Chart 1: World merchandise trade volume, 2005Q1‑2021Q4
(Index, 2015=100)

Source: WTO/UNCTAD and WTO Secretariat estimates.

In light of available trade data for the second quarter, the April forecast’s pessimistic scenario, which assumed even greater health and economic costs than what had transpired, appears less likely, since it implied sharper declines in the first and second quarters.

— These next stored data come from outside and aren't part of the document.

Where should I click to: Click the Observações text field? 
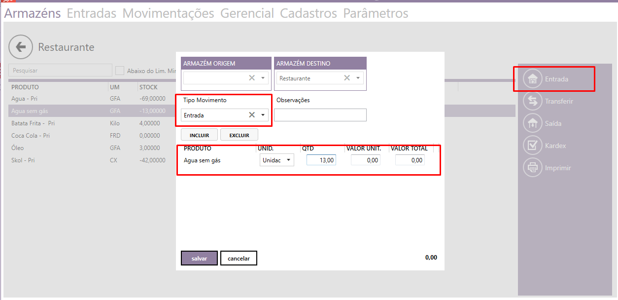[x=320, y=115]
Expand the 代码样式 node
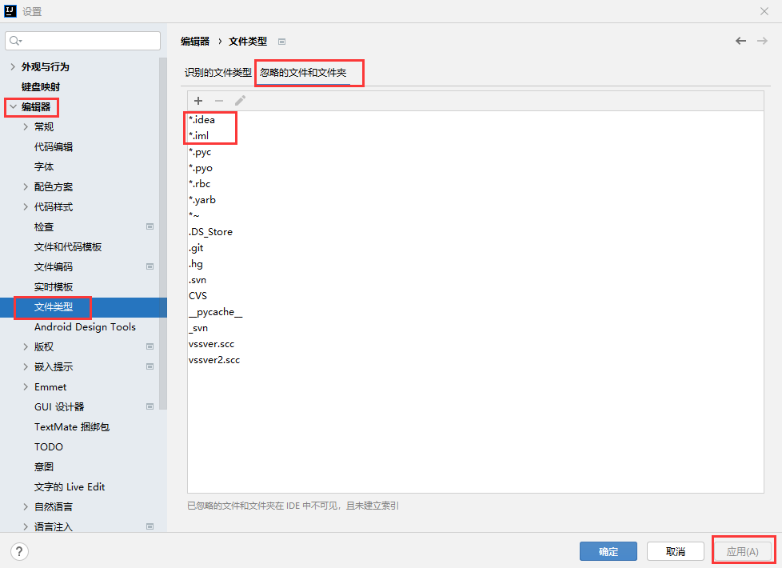The height and width of the screenshot is (568, 782). coord(26,206)
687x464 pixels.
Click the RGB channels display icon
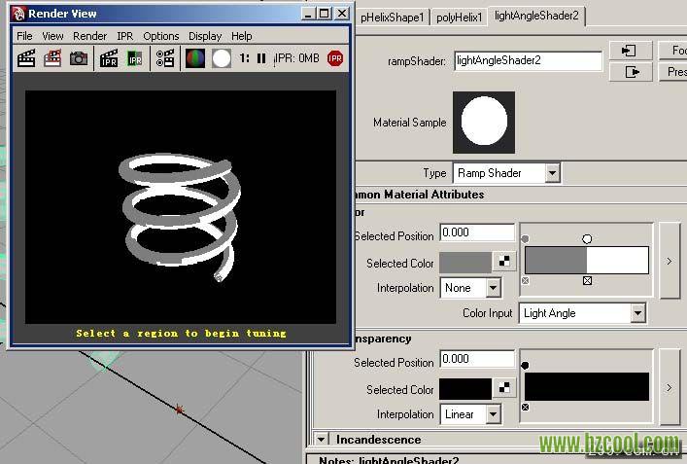[195, 58]
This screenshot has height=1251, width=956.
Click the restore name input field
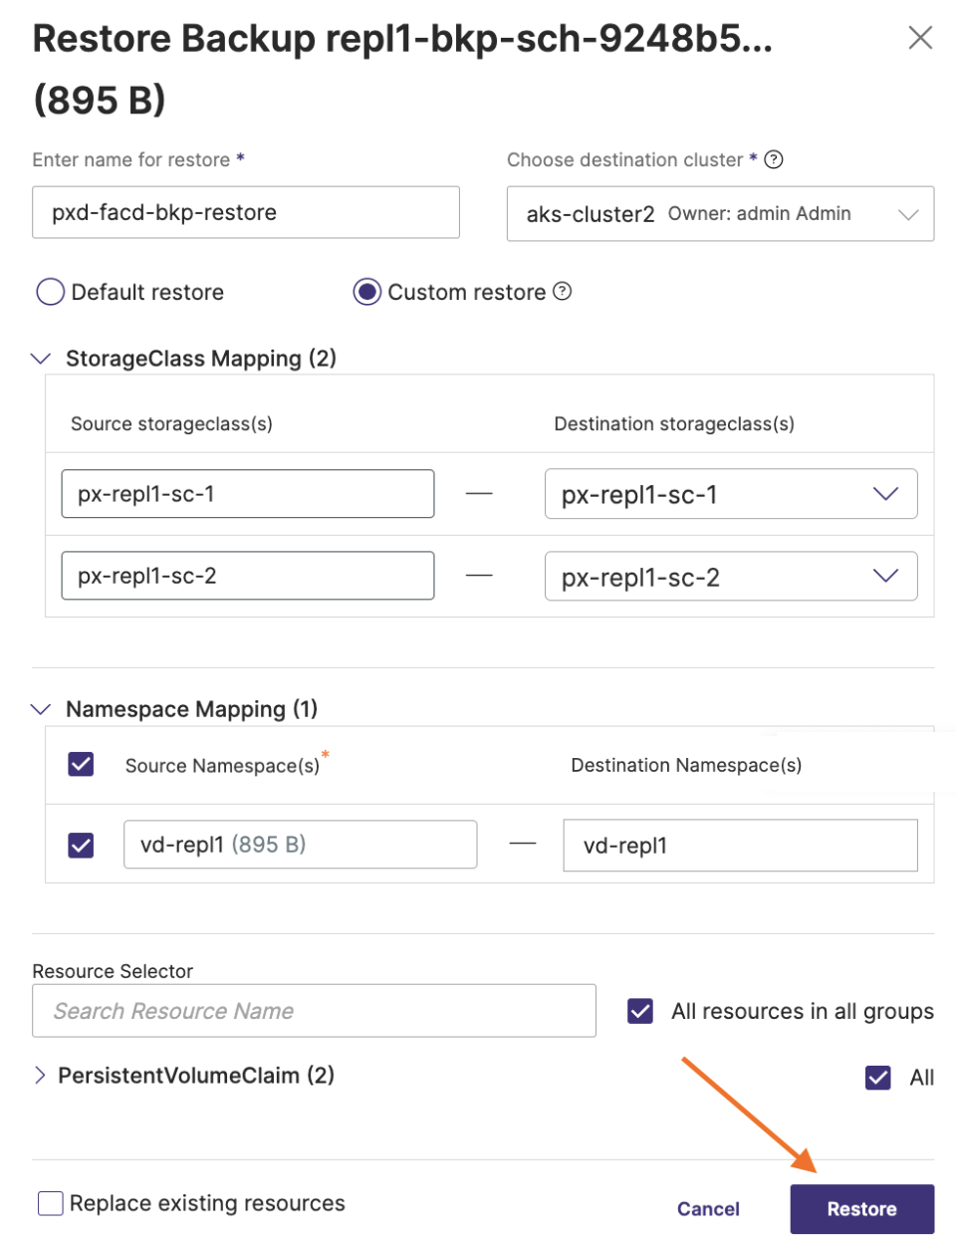(245, 212)
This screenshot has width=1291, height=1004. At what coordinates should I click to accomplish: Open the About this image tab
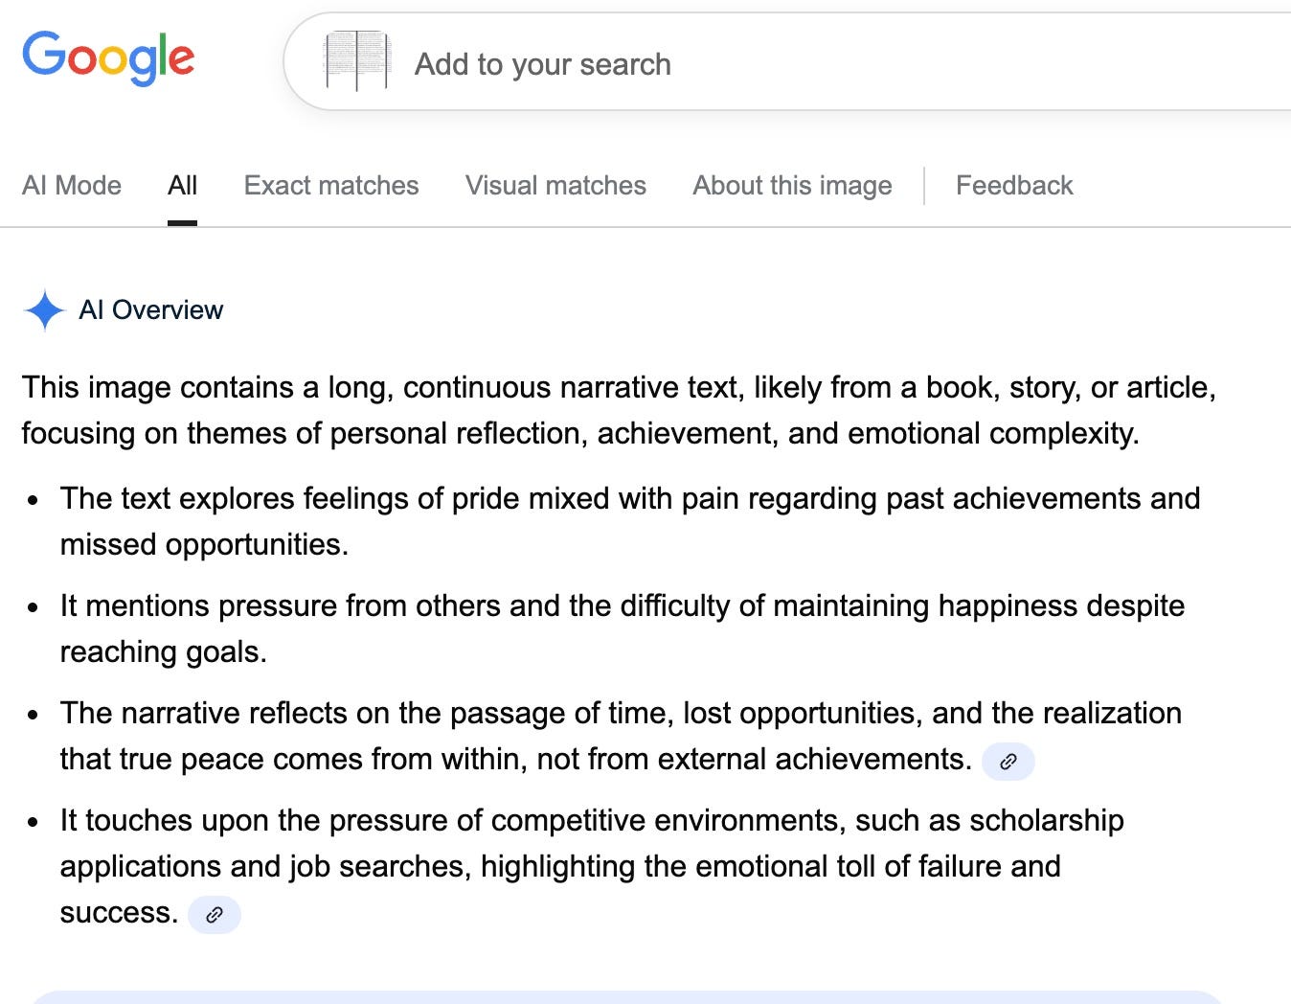[x=792, y=185]
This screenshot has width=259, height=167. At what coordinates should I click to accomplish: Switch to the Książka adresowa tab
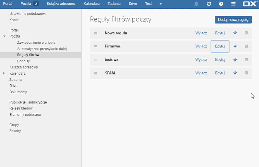pos(61,4)
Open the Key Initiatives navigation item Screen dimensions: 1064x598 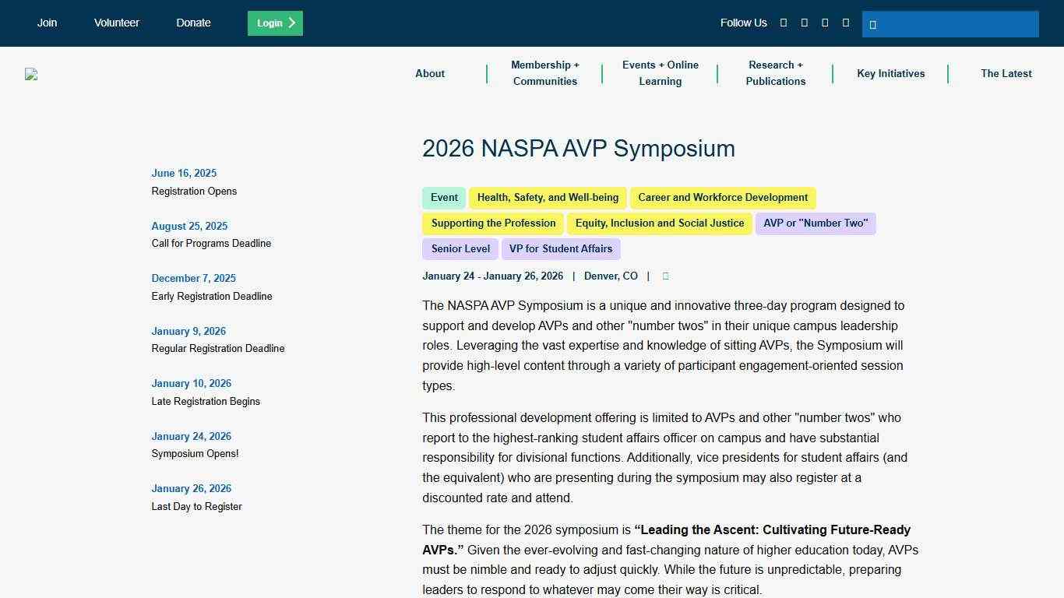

The COVID‑19 pandemic and associated containment efforts intensified in the second half of March. Strict social distancing measures and restrictions on travel and transport were fully in effect in most countries throughout April and May, and are now increasingly being relaxed. These developments are reflected in a variety of economic indicators which, taken together, suggest trade may have possibly bottomed out in the second quarter of 2020. Global commercial flights, which carry a substantial amount of international air cargo, were down nearly three quarters (‑74%) between 5 January and 18 April, and have since risen 58% through mid-June (Chart 2). Container port throughput also appears to have staged a partial recovery in June compared to May (Chart 3). Meanwhile, indices of new export orders from purchasing managers' indices also started to recover in May after record drops in April (Chart 4). It is useful to keep in mind that these rebounds follow historic or near-historic declines, and will need to be monitored carefully before drawing any definitive conclusions about the recovery.

Looking ahead to next year, a slower-than-expected pace of economic recovery would weigh on trade growth. This possibility is illustrated by the dotted green line in Chart 1, which would see trade growth for 2021 come in at closer to 5%, which would leave it well below the pre-pandemic trajectory. On the other hand, a quick return to its pre-pandemic trajectory would imply trade growth in 2021 of around 20%, in line with the April forecast’s optimistic scenario. Monetary, fiscal and trade policy choices will play a significant role in determining the pace of recovery.(1)

The outlook for the global economy over the next two years remains highly uncertain. This is reflected in the range of GDP estimates from other international organizations, in some cases relying on multiple scenarios (Table 1). The World Bank, OECD and IMF have all released forecasts showing significant slowdowns in global trade and GDP; all are broadly consistent with the WTO's forecast for the current year. The World Bank's recent forecast would see global output decline by 5.2% in 2020, falling between the WTO's optimistic and pessimistic range. Other international organizations' GDP forecasts for 2020 are also increasingly negative, even as their trade projections stay roughly in line with the WTO's optimistic scenario. These estimates imply a less negative trade response to declining GDP growth than was observed during the global financial crisis of 2008‑09.

Table 1: Summary of recent forecasts for world GDP and trade

Source: WTO Secretariat, International Monetary Fund, World Bank, Organisation for Economic Cooperation and Development, Federal Reserve Bank of Philadelphia, European Central Bank.
Note: Headline GDP figures from OECD and IMF are at purchasing power parity while figures from the World Bank and WTO are weighted at market exchange rates. WTO trade volume figures refer to merchandise trade while other organizations refer to goods and services trade.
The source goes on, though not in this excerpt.